Si penulis akhirnya tahu inilah gadis yang akan menjadi pasangan hidupnya. Seorang gadis yang tidak berteriak marah seperti orang kesurupan, tetapi hanya menangis lalu masuk ke kamar. Ia melihat gadis ini layak dipertahankan.

Aku yakin kakak sudah membaca buku ini dan mempraktekkannya dengan baik. Adikku bercerita bagaimana satu persatu calon-calon pria idaman itu mundur, atau kakak memutuskan ada yang tidak lulus ujian tersebut.

Aku tidak bisa menyalahkan kakak, ia punya hak untuk menentukan pilihannya. Hanya kadang-kadang aku berpikir mungkin pria pintar, kaya dan tampan seperti yang diidamkan kakak akan mencari gadis pintar, kaya dan cantik juga.

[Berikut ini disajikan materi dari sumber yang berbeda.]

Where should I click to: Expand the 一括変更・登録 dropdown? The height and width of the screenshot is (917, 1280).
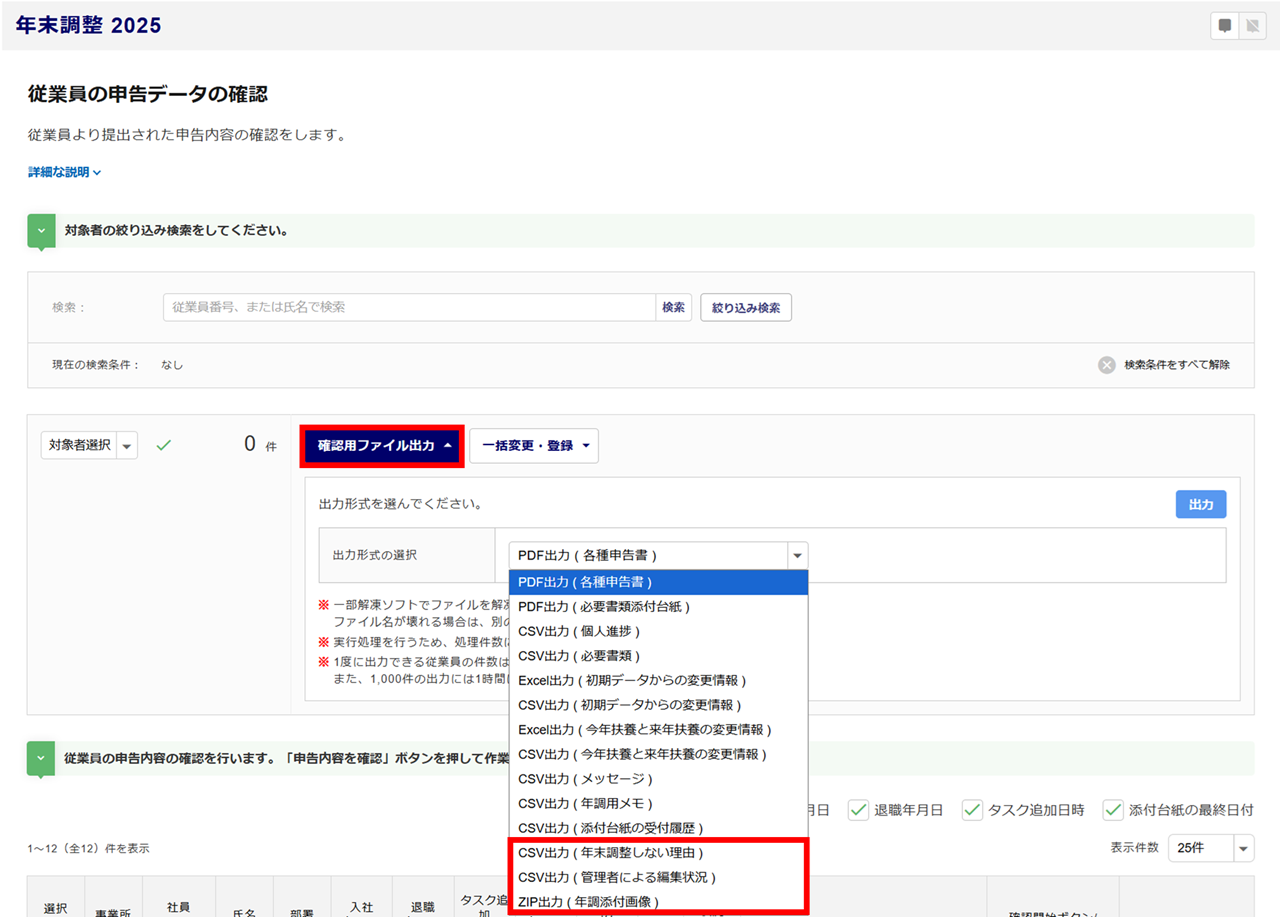tap(534, 446)
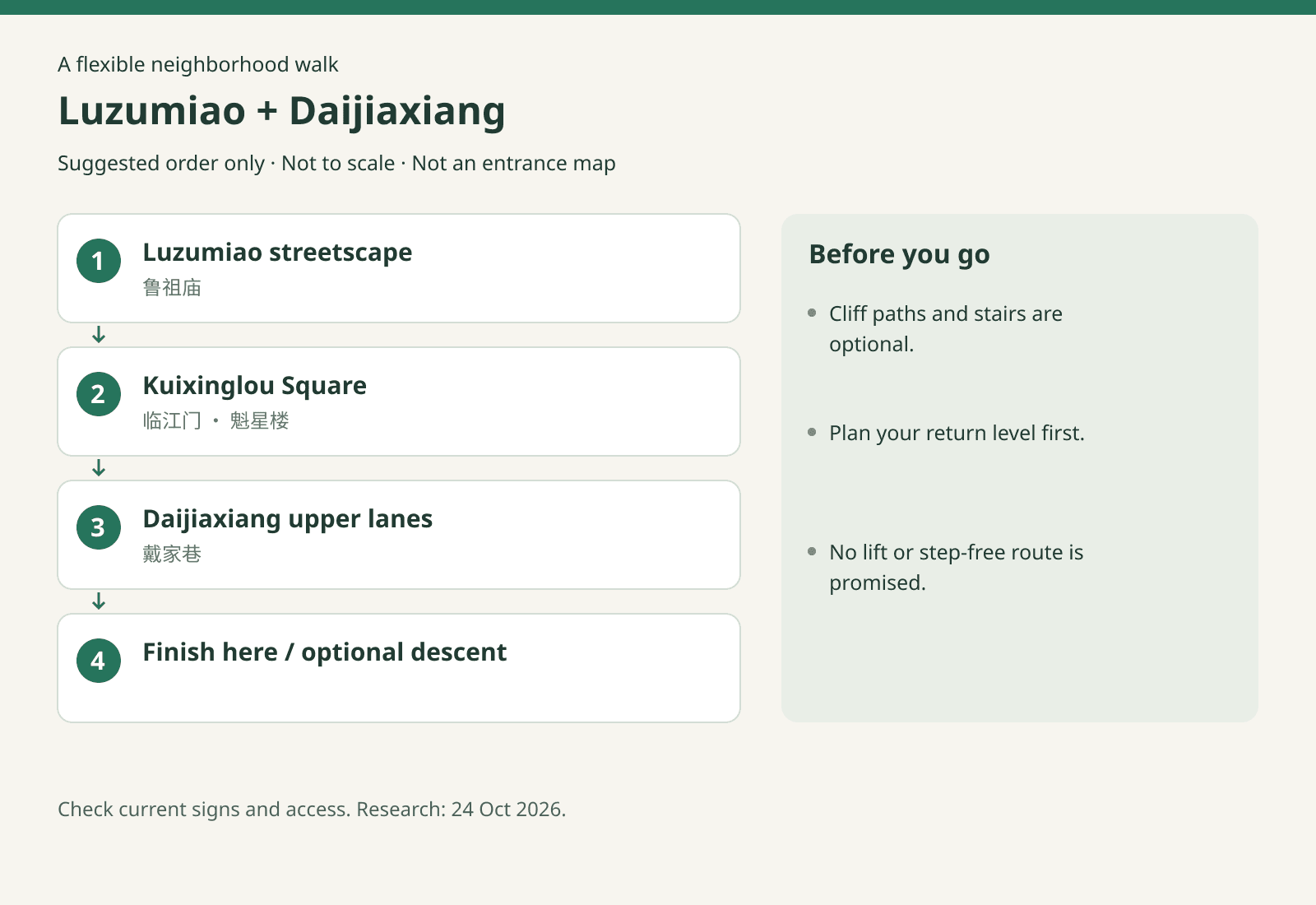Open the Daijiaxiang upper lanes stop
The image size is (1316, 905).
[399, 535]
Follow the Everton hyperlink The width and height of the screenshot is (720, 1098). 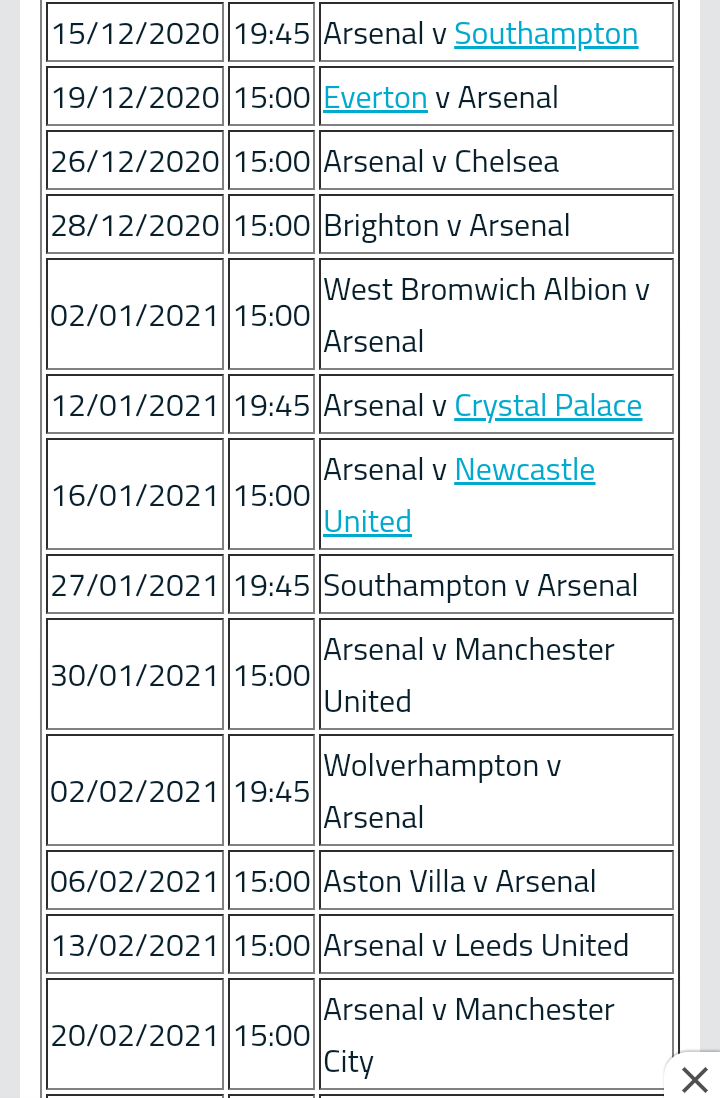pos(375,97)
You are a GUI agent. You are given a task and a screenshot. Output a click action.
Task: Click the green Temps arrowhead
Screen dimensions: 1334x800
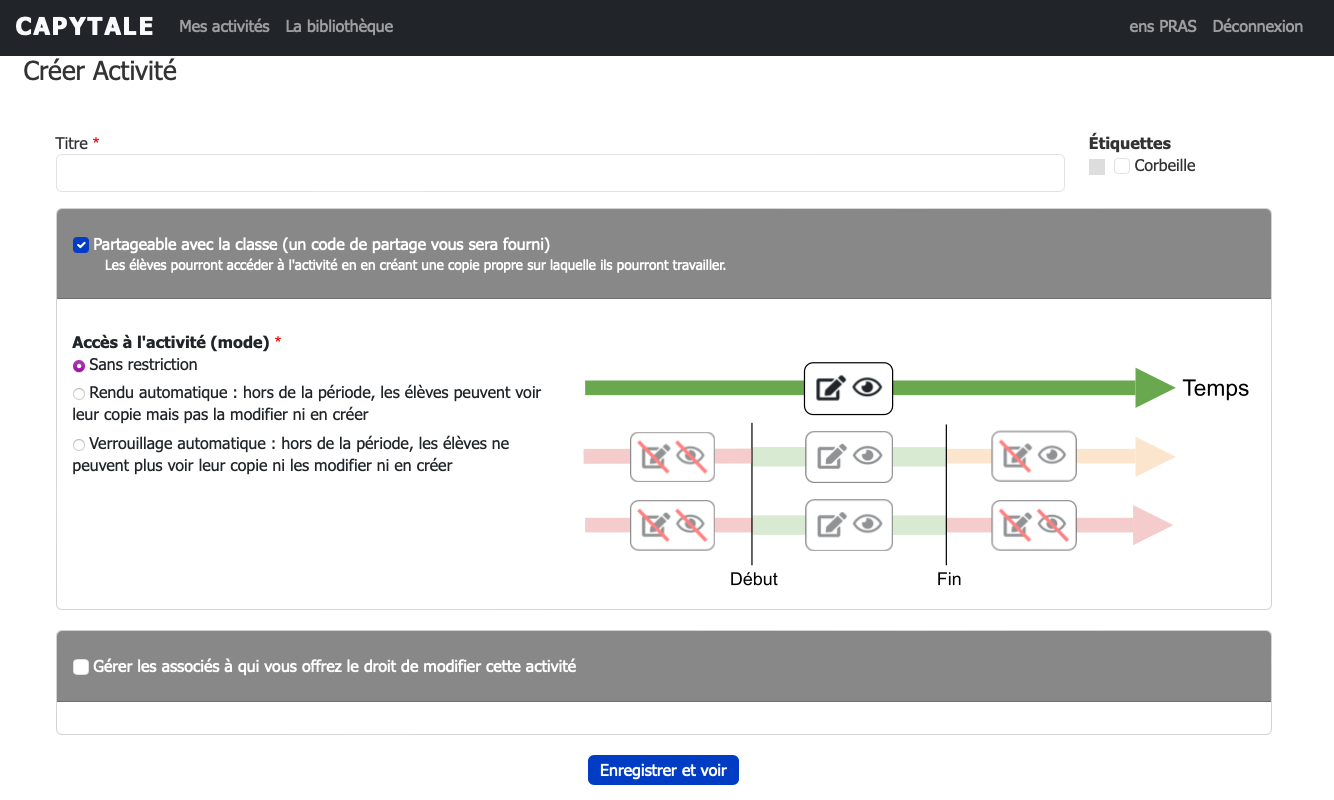[1153, 388]
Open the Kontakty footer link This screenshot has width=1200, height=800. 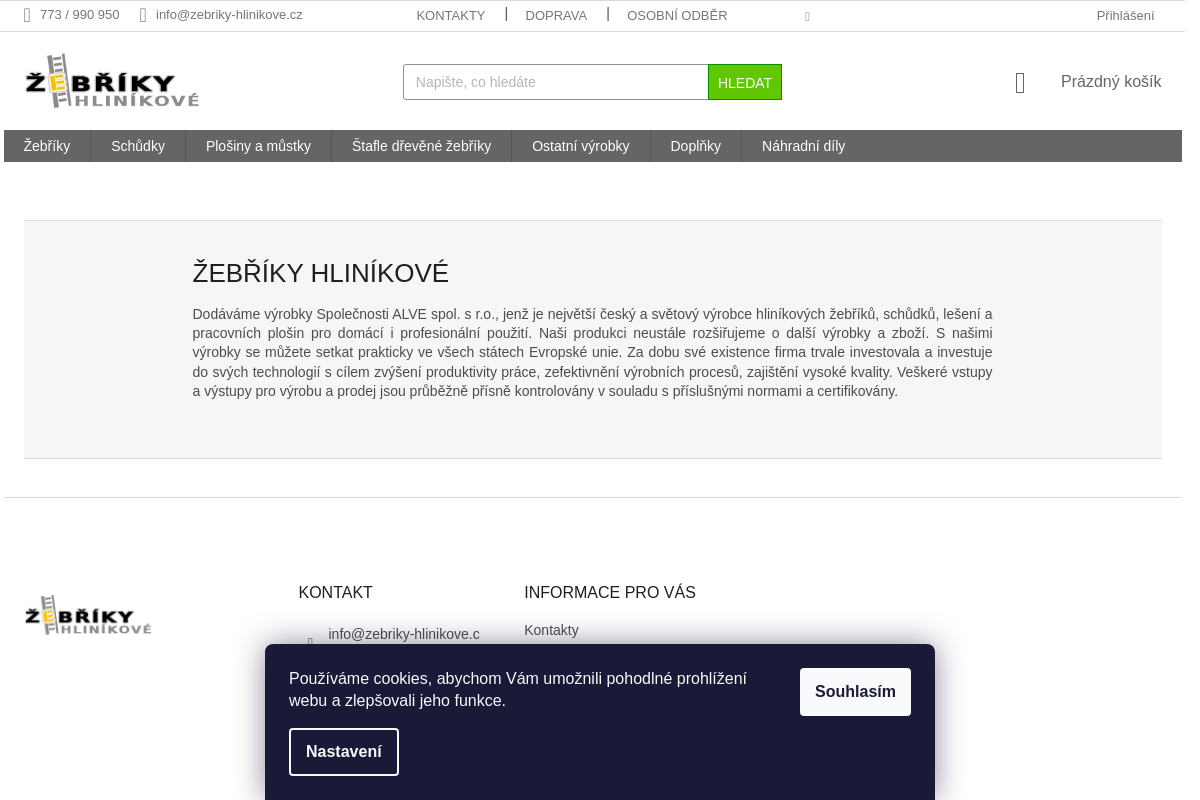point(551,630)
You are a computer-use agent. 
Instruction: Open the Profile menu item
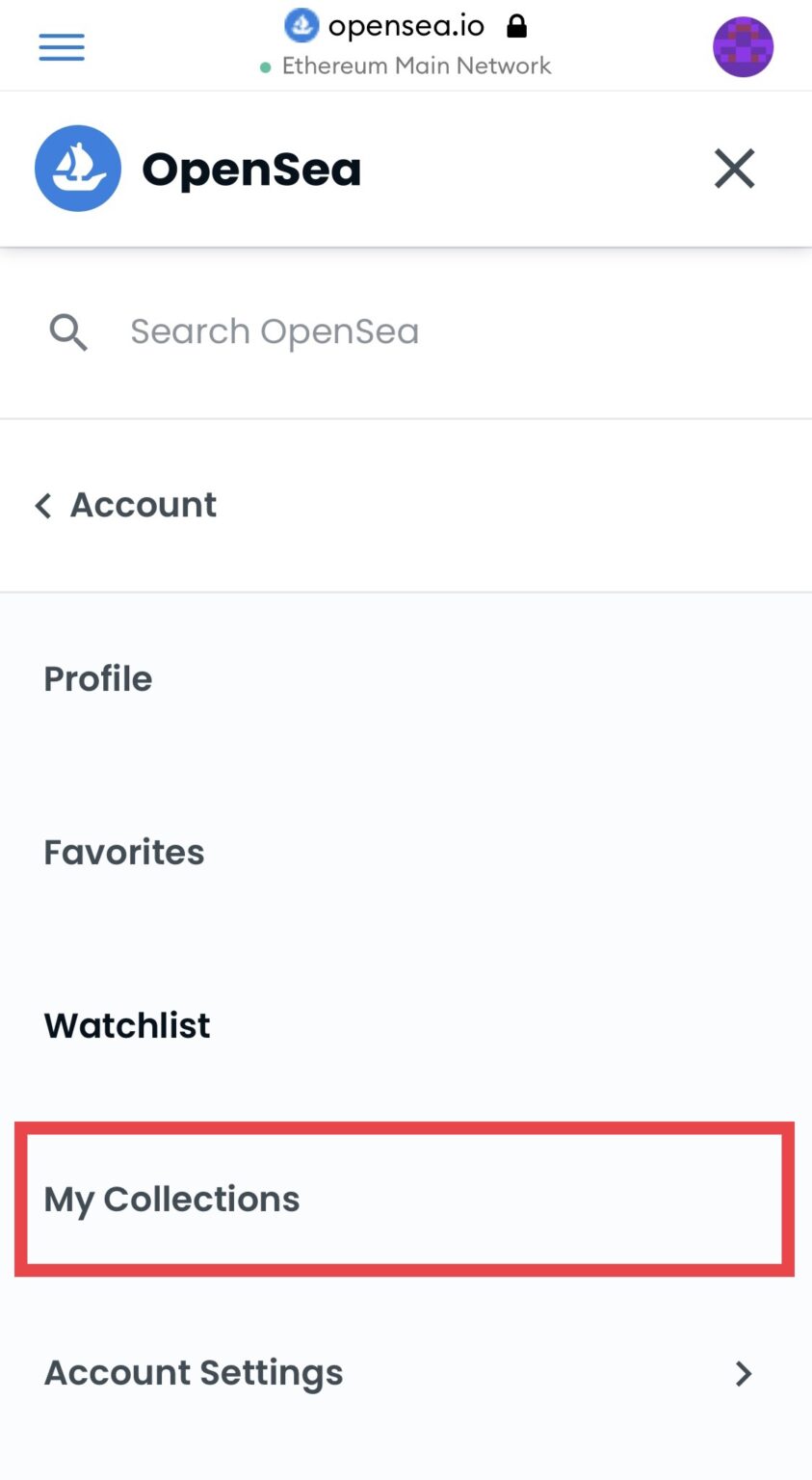coord(98,679)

Walau bagaimanapun juga, aku senang jika akhirnya pencarian kakak ini berakhir. Aku bahkan berharap semoga kakak memikirkan umurnya dan tidak menguji calon suaminya dengan cara yang 'keterlaluan'. Mungkin sebagai saudara-saudaranya, kami jahat dan egois, karena berharap kakak tidak terlalu mencari kesempurnaan lagi. Kami cukup bersyukur kakak mendapat seorang pria dengan salah satu kriterianya.

Aku ingat, sebenarnya kakak pernah berkata kalau ia tidak lagi mencari orang yang terlalu sempurna. Ia berharap bisa mendapatkan hanya satu kriteria saja. Bahkan sambil menyelutuk ia pernah berkata, "semoga mendapat cowok pintar, karena dengan otaknya ia bisa mencari uang dan kaya." Aku tidak bisa menyalahkan kakakku.

Sekarang aku tidak bisa berkata apa-apa lagi. Aku telah membaca semua buku kakak tentang cara mencari pasangan hidup. Dari semua buku itu menurutku tidak ada yang lebih kupahami dari ucapan seseorang:

"Satu hal yang penting, apakah kamu bisa berkata jujur kepada pasanganmu."